- **Instructions for the task**: The answer must be a single number: the count of lines in the data below that hold the word "computer".

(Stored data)
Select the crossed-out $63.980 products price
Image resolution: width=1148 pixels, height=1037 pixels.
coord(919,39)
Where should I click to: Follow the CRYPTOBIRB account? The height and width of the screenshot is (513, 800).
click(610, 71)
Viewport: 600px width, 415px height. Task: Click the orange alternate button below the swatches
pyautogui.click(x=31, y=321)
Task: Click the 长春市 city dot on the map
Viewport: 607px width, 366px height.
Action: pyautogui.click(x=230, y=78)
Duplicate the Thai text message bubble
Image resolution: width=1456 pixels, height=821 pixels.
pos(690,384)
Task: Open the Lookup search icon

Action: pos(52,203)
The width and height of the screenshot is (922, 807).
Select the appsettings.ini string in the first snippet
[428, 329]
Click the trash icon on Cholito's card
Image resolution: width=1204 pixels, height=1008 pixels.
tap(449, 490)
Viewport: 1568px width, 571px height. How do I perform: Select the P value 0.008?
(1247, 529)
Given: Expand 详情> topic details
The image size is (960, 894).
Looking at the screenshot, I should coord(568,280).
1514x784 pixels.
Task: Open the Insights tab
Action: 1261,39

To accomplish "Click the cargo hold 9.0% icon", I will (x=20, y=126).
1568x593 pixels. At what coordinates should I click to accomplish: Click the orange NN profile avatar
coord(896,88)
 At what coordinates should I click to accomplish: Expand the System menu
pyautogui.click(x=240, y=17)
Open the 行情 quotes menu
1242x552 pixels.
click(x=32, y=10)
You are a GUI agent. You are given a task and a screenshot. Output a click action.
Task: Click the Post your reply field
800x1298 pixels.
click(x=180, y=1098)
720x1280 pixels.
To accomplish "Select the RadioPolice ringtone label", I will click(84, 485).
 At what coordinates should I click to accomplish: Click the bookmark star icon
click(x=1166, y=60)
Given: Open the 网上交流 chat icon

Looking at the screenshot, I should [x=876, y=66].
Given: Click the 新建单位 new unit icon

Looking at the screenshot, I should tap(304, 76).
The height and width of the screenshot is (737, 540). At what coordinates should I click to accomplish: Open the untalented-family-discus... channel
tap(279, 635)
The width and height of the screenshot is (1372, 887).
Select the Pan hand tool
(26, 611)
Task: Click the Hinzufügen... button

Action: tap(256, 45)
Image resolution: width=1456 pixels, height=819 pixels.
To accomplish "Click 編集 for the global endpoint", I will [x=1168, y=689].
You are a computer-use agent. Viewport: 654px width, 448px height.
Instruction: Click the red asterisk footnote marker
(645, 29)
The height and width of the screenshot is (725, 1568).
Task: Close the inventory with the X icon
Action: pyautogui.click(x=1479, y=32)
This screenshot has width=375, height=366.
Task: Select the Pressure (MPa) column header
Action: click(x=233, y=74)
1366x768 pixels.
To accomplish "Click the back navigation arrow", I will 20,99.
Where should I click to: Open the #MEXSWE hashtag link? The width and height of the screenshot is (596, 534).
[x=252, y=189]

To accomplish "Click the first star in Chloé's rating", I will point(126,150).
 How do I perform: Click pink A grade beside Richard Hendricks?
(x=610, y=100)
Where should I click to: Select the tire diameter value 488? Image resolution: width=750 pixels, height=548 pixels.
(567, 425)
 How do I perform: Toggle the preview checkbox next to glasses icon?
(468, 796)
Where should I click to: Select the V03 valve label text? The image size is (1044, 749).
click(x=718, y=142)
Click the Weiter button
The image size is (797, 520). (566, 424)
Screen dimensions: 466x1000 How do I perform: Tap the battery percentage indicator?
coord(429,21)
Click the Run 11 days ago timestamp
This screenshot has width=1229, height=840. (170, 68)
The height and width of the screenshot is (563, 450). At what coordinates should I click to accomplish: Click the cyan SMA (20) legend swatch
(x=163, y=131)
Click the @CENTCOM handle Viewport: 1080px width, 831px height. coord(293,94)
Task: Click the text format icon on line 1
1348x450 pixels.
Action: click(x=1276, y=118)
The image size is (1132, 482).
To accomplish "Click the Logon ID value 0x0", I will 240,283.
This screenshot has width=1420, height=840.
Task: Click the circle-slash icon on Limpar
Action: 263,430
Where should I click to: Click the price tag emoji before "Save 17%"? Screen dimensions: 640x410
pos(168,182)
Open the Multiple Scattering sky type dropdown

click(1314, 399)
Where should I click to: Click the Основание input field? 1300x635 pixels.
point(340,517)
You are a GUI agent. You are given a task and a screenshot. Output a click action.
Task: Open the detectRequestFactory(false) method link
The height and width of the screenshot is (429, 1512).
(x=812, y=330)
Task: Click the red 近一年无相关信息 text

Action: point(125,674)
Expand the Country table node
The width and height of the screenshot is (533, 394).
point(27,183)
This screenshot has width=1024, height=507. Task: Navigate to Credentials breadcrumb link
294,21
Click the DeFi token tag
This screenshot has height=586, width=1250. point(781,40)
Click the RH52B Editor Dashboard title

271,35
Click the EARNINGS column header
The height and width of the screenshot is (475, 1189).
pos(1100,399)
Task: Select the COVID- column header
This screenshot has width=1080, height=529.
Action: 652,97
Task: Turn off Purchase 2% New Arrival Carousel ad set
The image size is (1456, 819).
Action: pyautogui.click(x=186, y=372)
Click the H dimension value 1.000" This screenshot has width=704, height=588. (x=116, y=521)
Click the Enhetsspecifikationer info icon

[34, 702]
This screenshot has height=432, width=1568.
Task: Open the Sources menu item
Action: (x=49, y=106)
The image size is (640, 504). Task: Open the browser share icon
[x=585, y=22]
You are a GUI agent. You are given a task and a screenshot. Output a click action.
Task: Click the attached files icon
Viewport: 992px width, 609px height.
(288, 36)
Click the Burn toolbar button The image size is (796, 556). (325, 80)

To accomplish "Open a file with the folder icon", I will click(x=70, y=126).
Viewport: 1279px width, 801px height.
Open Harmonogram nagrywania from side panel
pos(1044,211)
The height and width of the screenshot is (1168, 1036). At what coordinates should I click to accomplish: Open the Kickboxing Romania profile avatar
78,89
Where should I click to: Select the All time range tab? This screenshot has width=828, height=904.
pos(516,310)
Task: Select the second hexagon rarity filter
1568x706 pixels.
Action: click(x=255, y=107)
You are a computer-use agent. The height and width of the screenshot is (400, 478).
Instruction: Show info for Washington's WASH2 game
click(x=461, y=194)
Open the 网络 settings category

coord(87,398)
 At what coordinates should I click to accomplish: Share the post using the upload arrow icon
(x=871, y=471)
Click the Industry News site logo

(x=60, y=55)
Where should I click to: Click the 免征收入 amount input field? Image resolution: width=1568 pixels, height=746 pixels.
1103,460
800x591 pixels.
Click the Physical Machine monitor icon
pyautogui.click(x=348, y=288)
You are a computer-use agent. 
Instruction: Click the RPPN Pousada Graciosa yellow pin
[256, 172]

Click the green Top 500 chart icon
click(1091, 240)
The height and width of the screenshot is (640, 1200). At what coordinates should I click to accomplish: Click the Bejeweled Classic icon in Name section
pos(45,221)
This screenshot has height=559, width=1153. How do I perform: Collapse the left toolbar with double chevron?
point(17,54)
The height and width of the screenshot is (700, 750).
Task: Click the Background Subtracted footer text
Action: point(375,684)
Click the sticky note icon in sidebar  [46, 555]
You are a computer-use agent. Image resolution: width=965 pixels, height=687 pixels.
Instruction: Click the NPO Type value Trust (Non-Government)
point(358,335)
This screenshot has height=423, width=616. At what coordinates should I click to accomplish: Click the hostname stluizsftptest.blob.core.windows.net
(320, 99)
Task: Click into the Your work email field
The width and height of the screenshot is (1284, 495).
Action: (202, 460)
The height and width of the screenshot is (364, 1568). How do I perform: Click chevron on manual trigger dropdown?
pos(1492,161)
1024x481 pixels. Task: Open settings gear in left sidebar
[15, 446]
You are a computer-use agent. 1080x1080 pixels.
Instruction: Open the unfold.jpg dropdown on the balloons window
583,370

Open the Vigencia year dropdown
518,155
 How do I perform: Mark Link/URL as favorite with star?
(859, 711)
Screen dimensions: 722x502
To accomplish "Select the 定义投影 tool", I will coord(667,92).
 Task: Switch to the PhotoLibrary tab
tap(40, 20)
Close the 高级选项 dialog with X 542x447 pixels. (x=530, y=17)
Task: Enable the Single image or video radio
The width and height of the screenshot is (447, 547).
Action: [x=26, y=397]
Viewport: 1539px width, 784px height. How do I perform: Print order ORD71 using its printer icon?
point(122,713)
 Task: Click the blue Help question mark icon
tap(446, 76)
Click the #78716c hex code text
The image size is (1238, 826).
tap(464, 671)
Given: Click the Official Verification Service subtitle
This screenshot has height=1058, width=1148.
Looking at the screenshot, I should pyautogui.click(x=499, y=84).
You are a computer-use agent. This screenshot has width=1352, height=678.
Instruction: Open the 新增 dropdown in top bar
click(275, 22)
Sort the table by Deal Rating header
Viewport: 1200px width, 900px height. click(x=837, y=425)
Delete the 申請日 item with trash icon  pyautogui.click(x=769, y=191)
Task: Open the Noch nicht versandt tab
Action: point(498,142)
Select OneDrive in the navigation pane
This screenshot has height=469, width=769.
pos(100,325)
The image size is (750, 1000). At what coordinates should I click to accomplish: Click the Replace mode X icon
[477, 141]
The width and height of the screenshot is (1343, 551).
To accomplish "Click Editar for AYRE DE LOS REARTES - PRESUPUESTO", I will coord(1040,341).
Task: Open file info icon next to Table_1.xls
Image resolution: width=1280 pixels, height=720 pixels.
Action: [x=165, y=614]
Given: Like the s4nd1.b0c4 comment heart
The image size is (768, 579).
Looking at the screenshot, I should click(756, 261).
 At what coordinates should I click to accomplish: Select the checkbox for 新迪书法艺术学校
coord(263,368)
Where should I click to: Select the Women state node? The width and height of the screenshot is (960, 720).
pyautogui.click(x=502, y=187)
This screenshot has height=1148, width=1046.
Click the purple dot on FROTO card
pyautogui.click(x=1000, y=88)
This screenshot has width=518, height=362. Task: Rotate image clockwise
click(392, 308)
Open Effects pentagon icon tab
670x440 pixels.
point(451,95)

- **Response to the task**: 6